Дни проходили один за другим, а я все сидел в своей комнате; перед моим мысленным взором маячил призрак зубов. Однажды мою задумчивость нарушил крик ужаса, вслед за которым я услышал рыдания и вздохи. Я встал, отворил дверь и увидел горничную, которая сообщила мне, что Береника умерла.
С сердцем, замирающим от страха и отвращения, я отправился в спальню покойницы. Комната была большая и мрачная; на каждом шагу я натыкался на приготовления к похоронам.
– Гроб, – сказал мне слуга, – стоит за занавеской на кровати, и Береника лежит в гробу.
Кто-то спросил меня, хочу ли я видеть покойницу. Я не заметил, что чьи-либо уста шевелились, а между тем вопрос был задан, и отголосок последних слов еще звучал в комнате. Отказаться было невозможно, и с чувством какой-то подавленности я направился к постели. Я тихо поднял занавеси, а когда опустил их, они упали мне на плечи и отделили меня от живого мира, заперев вместе с покойницей.
В комнате пахло смертью. Я почувствовал дурноту: мне казалось, что от тела уже исходит запах разложения. Я отдал бы все на свете, чтобы сбежать от этого страшного веяния смерти, чтобы еще раз вдохнуть воздух под чистым небом. Но у меня не было сил пошевелиться, колени тряслись, я точно прирос к полу и пристально смотрел на вытянувшийся в гробу труп.
Господи! Может ли быть такое? Неужели у меня помутился рассудок? Или покойница действительно пошевелила пальцем под саваном? Дрожа от страха, я поднял глаза, чтобы взглянуть на лицо Береники. Носовой платок, которым была подвязана челюсть, развязался. Бледные губы улыбались, и из-за них смотрели на меня белые, блестящие, ужасные зубы Береники. Я судорожно отскочил от постели и, не говоря ни слова, как безумный бросился вон из этой страшной комнаты.

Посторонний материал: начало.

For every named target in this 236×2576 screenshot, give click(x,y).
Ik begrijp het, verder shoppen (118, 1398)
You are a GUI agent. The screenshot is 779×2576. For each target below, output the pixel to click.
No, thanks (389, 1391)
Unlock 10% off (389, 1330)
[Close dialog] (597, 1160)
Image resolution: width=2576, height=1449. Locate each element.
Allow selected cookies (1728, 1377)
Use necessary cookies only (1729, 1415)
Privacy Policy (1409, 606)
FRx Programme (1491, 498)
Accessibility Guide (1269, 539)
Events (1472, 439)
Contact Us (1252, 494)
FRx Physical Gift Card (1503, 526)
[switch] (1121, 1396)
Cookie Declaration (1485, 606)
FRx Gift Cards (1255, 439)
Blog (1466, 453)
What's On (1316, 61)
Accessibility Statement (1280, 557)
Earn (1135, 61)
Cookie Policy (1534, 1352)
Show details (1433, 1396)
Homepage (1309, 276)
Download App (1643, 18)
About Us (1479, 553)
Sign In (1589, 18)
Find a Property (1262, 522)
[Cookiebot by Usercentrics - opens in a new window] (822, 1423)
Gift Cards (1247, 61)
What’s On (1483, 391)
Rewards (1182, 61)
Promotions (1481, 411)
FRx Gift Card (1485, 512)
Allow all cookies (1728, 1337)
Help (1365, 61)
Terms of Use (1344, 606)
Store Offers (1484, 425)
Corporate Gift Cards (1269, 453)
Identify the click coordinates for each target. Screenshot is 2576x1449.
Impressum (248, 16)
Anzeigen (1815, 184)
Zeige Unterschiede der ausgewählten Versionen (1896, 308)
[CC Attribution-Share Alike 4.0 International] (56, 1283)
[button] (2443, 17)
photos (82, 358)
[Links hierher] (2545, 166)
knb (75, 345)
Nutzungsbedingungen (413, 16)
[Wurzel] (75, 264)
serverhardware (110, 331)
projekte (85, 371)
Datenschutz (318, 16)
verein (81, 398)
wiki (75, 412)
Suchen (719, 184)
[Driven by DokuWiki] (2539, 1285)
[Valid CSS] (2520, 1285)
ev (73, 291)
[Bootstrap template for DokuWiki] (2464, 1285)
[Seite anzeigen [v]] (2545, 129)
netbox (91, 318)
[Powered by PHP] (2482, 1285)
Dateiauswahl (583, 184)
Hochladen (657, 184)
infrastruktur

Я очутился в библиотеке и сидел в ней один. Мне казалось, что я пробудился от какого-то ужасного, смутного сна. Была полночь. Я распорядился, чтобы Беренику похоронили до заката солнца, но не сохранил точного воспоминания о том, что произошло за это время. А между тем мне припоминалось что-то ужасное, что-то неясное и потому еще более ужасное – какая-то страшная страница моего существования, написанная темными воспоминаниями, ужасными и неразборчивыми. Я старался разобрать их, но не мог. Между тем в моих ушах время от времени раздавался звук, похожий на пронзительный крик женщины. Точно я совершил что-то неправильное. Я громко спрашивал себя: «Что такое?» И эхо комнаты отвечало: «Что такое?»
На столе подле меня горела лампа, а рядом стоял ящик из черного дерева. Ящик был обыкновенный, и я часто видел его: он принадлежал нашему домашнему доктору. Но как он попал ко мне на стол? Почему я дрожал при виде его? Взор мой упал, наконец, на страницы открытой книги и остановился на подчеркнутой фразе. Это были странные, но простые слова поэта Ибн-Зайата: «Dicebant mihi sodales, si sepulchrum amicae visitarem, euros meas aliquantulum fore levatas»[5]. Отчего от этих слов мои волосы встают дыбом и кровь застывает в жилах?